[Data items]

══════════

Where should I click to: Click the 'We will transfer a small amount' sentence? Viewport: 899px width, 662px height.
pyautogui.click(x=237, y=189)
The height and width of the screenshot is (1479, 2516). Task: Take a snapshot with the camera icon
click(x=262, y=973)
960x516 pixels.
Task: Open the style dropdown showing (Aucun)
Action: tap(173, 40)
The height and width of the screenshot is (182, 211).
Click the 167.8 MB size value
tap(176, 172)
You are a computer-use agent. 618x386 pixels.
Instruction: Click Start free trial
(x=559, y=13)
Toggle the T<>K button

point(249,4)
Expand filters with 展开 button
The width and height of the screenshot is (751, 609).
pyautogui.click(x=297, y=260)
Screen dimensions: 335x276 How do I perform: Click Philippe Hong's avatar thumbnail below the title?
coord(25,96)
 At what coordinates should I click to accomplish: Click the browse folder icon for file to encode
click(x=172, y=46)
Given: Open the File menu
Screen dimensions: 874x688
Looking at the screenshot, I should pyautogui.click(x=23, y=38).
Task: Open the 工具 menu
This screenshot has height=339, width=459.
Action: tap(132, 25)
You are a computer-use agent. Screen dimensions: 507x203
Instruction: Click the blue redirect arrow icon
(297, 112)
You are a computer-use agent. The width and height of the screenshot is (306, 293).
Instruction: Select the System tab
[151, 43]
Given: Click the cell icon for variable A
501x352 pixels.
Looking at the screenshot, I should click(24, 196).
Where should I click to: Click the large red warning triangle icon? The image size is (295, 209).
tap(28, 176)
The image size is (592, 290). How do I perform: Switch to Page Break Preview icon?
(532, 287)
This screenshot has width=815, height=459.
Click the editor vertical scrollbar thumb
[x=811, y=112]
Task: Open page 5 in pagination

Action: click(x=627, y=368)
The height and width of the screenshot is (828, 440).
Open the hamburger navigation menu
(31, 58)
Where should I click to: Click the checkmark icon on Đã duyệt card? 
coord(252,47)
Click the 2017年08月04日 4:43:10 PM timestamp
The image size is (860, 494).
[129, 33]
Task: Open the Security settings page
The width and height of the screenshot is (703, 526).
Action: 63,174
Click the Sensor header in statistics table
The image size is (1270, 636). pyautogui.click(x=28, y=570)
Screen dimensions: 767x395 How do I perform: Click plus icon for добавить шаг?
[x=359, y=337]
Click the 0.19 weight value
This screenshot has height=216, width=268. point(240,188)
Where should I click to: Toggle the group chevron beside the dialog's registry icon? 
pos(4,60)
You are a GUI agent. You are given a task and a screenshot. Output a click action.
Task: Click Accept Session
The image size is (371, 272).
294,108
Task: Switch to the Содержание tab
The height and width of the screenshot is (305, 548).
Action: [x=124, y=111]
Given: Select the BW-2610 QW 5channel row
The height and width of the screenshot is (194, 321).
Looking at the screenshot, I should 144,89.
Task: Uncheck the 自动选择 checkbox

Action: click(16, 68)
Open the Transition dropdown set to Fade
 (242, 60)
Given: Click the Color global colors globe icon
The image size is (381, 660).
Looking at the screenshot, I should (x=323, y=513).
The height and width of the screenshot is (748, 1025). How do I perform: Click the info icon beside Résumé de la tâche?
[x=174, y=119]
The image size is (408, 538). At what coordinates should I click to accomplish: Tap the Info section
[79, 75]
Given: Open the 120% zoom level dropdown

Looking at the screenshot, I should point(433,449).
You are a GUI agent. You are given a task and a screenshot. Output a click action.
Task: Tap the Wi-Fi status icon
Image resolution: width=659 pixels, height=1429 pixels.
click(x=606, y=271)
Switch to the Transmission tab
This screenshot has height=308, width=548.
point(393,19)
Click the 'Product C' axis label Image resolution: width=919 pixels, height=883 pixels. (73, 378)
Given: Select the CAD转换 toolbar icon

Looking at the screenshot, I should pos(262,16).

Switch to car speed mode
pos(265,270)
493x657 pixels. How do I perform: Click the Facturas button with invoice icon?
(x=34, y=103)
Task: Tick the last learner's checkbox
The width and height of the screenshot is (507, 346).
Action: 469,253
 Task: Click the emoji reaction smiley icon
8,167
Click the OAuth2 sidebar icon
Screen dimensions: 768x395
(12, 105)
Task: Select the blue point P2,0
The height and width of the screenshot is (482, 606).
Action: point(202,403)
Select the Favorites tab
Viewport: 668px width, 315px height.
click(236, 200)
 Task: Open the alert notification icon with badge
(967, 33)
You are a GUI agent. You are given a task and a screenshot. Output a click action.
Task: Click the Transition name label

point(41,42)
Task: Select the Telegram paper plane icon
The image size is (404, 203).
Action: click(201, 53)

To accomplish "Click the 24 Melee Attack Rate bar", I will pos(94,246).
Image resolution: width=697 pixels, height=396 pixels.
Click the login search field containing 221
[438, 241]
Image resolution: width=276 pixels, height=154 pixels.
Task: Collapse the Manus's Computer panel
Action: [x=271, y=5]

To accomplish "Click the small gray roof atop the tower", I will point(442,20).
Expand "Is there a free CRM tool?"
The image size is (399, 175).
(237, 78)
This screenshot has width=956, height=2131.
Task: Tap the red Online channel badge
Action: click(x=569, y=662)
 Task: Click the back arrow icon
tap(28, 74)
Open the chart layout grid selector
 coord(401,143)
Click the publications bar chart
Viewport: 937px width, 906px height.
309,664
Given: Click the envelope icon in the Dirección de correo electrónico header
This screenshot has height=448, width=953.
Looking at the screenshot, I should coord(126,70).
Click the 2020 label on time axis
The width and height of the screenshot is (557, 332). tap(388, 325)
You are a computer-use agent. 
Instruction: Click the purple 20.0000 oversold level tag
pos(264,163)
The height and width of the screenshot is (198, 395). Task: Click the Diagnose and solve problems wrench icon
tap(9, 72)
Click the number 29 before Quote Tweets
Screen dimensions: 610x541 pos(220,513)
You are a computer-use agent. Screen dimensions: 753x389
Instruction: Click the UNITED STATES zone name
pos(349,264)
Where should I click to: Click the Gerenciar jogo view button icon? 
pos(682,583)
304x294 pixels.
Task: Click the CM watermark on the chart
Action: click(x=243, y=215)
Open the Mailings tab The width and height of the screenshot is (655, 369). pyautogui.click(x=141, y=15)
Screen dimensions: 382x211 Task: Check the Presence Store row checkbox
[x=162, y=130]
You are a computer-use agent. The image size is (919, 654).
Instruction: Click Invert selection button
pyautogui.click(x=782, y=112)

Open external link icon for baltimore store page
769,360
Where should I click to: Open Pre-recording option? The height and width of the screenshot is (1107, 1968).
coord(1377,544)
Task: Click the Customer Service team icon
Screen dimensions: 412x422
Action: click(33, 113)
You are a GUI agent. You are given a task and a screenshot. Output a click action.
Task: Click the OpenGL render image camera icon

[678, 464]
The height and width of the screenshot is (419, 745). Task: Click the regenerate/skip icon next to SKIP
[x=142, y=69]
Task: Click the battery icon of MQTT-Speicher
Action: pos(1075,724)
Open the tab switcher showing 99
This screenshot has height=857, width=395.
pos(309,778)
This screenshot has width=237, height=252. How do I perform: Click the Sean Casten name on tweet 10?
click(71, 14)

══════════

> Problem to solve: Find the line with "Image resolution: width=659" in the entries above. Retype it and each line after it, exactly, through the line with "Given: Click the envelope", and stop there.

> Solution for this exercise:
Image resolution: width=659 pixels, height=1429 pixels.
click(x=606, y=271)
Switch to the Transmission tab
This screenshot has height=308, width=548.
point(393,19)
Click the 'Product C' axis label Image resolution: width=919 pixels, height=883 pixels. (73, 378)
Given: Select the CAD转换 toolbar icon

Looking at the screenshot, I should pos(262,16).

Switch to car speed mode
pos(265,270)
493x657 pixels. How do I perform: Click the Facturas button with invoice icon?
(x=34, y=103)
Task: Tick the last learner's checkbox
The width and height of the screenshot is (507, 346).
Action: 469,253
 Task: Click the emoji reaction smiley icon
8,167
Click the OAuth2 sidebar icon
Screen dimensions: 768x395
(12, 105)
Task: Select the blue point P2,0
The height and width of the screenshot is (482, 606).
Action: point(202,403)
Select the Favorites tab
Viewport: 668px width, 315px height.
click(236, 200)
 Task: Open the alert notification icon with badge
(967, 33)
You are a GUI agent. You are given a task and a screenshot. Output a click action.
Task: Click the Transition name label

point(41,42)
Task: Select the Telegram paper plane icon
The image size is (404, 203).
Action: click(201, 53)

To accomplish "Click the 24 Melee Attack Rate bar", I will pos(94,246).
Image resolution: width=697 pixels, height=396 pixels.
Click the login search field containing 221
[438, 241]
Image resolution: width=276 pixels, height=154 pixels.
Task: Collapse the Manus's Computer panel
Action: [x=271, y=5]

To accomplish "Click the small gray roof atop the tower", I will point(442,20).
Expand "Is there a free CRM tool?"
The image size is (399, 175).
(237, 78)
This screenshot has width=956, height=2131.
Task: Tap the red Online channel badge
Action: click(x=569, y=662)
 Task: Click the back arrow icon
tap(28, 74)
Open the chart layout grid selector
 coord(401,143)
Click the publications bar chart
Viewport: 937px width, 906px height.
309,664
Given: Click the envelope icon in the Dirección de correo electrónico header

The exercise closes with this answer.